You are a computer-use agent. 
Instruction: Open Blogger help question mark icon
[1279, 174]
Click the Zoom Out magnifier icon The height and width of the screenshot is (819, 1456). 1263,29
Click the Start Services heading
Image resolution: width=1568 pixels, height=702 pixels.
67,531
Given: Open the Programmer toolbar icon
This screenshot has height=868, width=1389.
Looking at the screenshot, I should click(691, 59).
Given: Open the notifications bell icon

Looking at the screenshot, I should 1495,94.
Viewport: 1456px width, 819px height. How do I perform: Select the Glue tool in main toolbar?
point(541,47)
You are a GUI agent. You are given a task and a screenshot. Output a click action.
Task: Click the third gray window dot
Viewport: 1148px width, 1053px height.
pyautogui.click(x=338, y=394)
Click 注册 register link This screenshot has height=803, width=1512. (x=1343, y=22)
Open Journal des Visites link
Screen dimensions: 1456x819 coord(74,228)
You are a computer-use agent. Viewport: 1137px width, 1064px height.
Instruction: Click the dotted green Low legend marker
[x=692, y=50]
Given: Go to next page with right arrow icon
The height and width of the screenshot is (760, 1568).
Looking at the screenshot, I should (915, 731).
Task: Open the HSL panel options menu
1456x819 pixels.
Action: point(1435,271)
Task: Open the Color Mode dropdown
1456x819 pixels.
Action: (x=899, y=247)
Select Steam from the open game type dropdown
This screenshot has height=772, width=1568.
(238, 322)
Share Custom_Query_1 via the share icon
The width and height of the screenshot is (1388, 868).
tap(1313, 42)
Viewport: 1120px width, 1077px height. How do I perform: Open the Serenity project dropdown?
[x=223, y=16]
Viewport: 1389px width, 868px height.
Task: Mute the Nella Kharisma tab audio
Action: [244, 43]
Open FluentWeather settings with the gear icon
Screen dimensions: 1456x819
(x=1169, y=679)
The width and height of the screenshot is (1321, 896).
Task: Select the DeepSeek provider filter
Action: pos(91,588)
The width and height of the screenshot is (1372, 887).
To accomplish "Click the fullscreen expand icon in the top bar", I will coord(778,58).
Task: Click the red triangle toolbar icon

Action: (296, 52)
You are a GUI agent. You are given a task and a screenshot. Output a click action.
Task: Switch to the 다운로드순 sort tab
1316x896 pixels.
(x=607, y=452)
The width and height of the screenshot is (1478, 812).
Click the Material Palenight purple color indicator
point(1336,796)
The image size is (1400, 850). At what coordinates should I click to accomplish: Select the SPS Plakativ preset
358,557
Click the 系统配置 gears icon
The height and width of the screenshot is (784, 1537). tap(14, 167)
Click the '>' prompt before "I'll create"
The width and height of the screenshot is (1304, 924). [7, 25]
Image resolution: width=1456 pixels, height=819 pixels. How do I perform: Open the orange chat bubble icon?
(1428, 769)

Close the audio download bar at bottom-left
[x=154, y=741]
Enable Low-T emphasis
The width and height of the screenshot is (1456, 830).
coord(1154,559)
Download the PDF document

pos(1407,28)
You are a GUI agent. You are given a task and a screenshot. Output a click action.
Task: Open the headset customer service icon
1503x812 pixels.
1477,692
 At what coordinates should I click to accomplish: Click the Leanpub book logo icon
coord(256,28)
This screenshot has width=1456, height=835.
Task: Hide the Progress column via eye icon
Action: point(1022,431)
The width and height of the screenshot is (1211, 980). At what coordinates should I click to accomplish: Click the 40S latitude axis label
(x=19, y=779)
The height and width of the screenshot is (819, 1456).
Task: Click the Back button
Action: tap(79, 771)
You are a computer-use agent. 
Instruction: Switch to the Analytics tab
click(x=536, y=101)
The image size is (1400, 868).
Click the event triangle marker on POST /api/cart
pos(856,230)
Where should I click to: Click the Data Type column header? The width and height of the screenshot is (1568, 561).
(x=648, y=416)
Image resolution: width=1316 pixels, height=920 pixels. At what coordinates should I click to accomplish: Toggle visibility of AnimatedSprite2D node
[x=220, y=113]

## Assignment
Exactly and without omission, set down every entry.

## Your solution
You are a computer-use agent. 
Instruction: Open Blogger help question mark icon
[1279, 174]
Click the Zoom Out magnifier icon The height and width of the screenshot is (819, 1456). 1263,29
Click the Start Services heading
Image resolution: width=1568 pixels, height=702 pixels.
67,531
Given: Open the Programmer toolbar icon
This screenshot has height=868, width=1389.
Looking at the screenshot, I should click(691, 59).
Given: Open the notifications bell icon

Looking at the screenshot, I should 1495,94.
Viewport: 1456px width, 819px height. How do I perform: Select the Glue tool in main toolbar?
point(541,47)
You are a GUI agent. You are given a task and a screenshot. Output a click action.
Task: Click the third gray window dot
Viewport: 1148px width, 1053px height.
pyautogui.click(x=338, y=394)
Click 注册 register link This screenshot has height=803, width=1512. (x=1343, y=22)
Open Journal des Visites link
Screen dimensions: 1456x819 coord(74,228)
You are a computer-use agent. Viewport: 1137px width, 1064px height.
Instruction: Click the dotted green Low legend marker
[x=692, y=50]
Given: Go to next page with right arrow icon
The height and width of the screenshot is (760, 1568).
Looking at the screenshot, I should (915, 731).
Task: Open the HSL panel options menu
1456x819 pixels.
Action: point(1435,271)
Task: Open the Color Mode dropdown
1456x819 pixels.
Action: (x=899, y=247)
Select Steam from the open game type dropdown
This screenshot has height=772, width=1568.
(238, 322)
Share Custom_Query_1 via the share icon
The width and height of the screenshot is (1388, 868).
tap(1313, 42)
Viewport: 1120px width, 1077px height. How do I perform: Open the Serenity project dropdown?
[x=223, y=16]
Viewport: 1389px width, 868px height.
Task: Mute the Nella Kharisma tab audio
Action: [244, 43]
Open FluentWeather settings with the gear icon
Screen dimensions: 1456x819
(x=1169, y=679)
The width and height of the screenshot is (1321, 896).
Task: Select the DeepSeek provider filter
Action: pos(91,588)
The width and height of the screenshot is (1372, 887).
To accomplish "Click the fullscreen expand icon in the top bar", I will coord(778,58).
Task: Click the red triangle toolbar icon

Action: (296, 52)
You are a GUI agent. You are given a task and a screenshot. Output a click action.
Task: Switch to the 다운로드순 sort tab
1316x896 pixels.
(x=607, y=452)
The width and height of the screenshot is (1478, 812).
Click the Material Palenight purple color indicator
point(1336,796)
The image size is (1400, 850). At what coordinates should I click to accomplish: Select the SPS Plakativ preset
358,557
Click the 系统配置 gears icon
The height and width of the screenshot is (784, 1537). tap(14, 167)
Click the '>' prompt before "I'll create"
The width and height of the screenshot is (1304, 924). [7, 25]
Image resolution: width=1456 pixels, height=819 pixels. How do I perform: Open the orange chat bubble icon?
(1428, 769)

Close the audio download bar at bottom-left
[x=154, y=741]
Enable Low-T emphasis
The width and height of the screenshot is (1456, 830).
coord(1154,559)
Download the PDF document

pos(1407,28)
You are a GUI agent. You are given a task and a screenshot. Output a click action.
Task: Open the headset customer service icon
1503x812 pixels.
1477,692
 At what coordinates should I click to accomplish: Click the Leanpub book logo icon
coord(256,28)
This screenshot has width=1456, height=835.
Task: Hide the Progress column via eye icon
Action: point(1022,431)
The width and height of the screenshot is (1211, 980). At what coordinates should I click to accomplish: Click the 40S latitude axis label
(x=19, y=779)
The height and width of the screenshot is (819, 1456).
Task: Click the Back button
Action: tap(79, 771)
You are a computer-use agent. 
Instruction: Switch to the Analytics tab
click(x=536, y=101)
The image size is (1400, 868).
Click the event triangle marker on POST /api/cart
pos(856,230)
Where should I click to: Click the Data Type column header? The width and height of the screenshot is (1568, 561).
(x=648, y=416)
Image resolution: width=1316 pixels, height=920 pixels. At what coordinates should I click to accomplish: Toggle visibility of AnimatedSprite2D node
[x=220, y=113]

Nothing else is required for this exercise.